### WHAT TO DO
Render each line of the entries below as a numbered row in a Markdown table with the columns Row and Line, skipping blank lines. Leave the pictures out of the table.

Item-finding records:
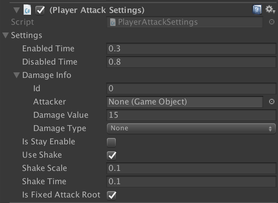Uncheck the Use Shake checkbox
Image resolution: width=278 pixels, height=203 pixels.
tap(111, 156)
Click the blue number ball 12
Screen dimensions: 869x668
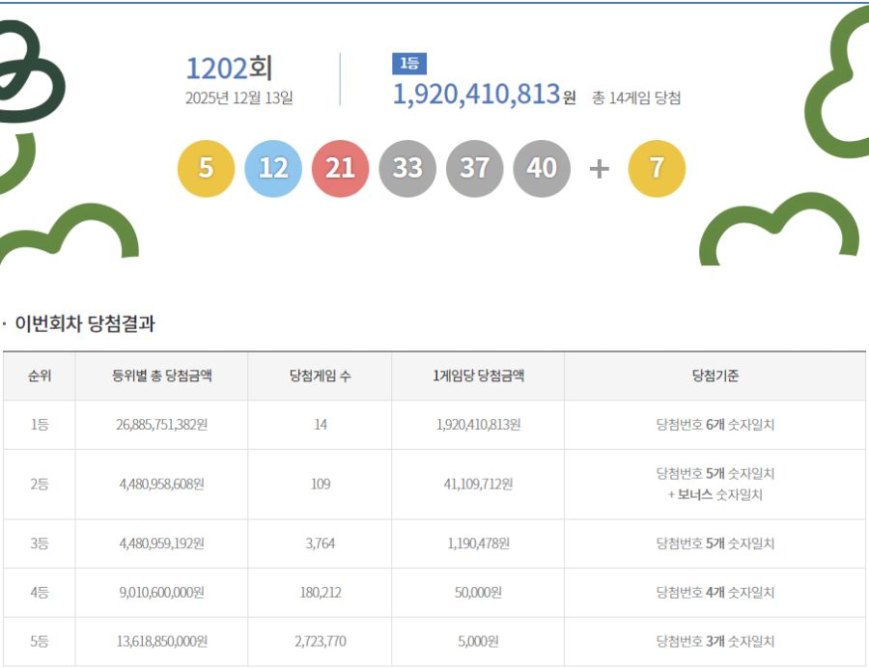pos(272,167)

### EXERCISE OUTPUT
| Row | Line |
|---|---|
| 1 | Uncheck the Use Shake checkbox |
| 2 | Image resolution: width=278 pixels, height=203 pixels. |
| 3 | tap(111, 156) |
| 4 | Click the blue number ball 12 |
| 5 | Screen dimensions: 869x668 |
| 6 | pos(272,167) |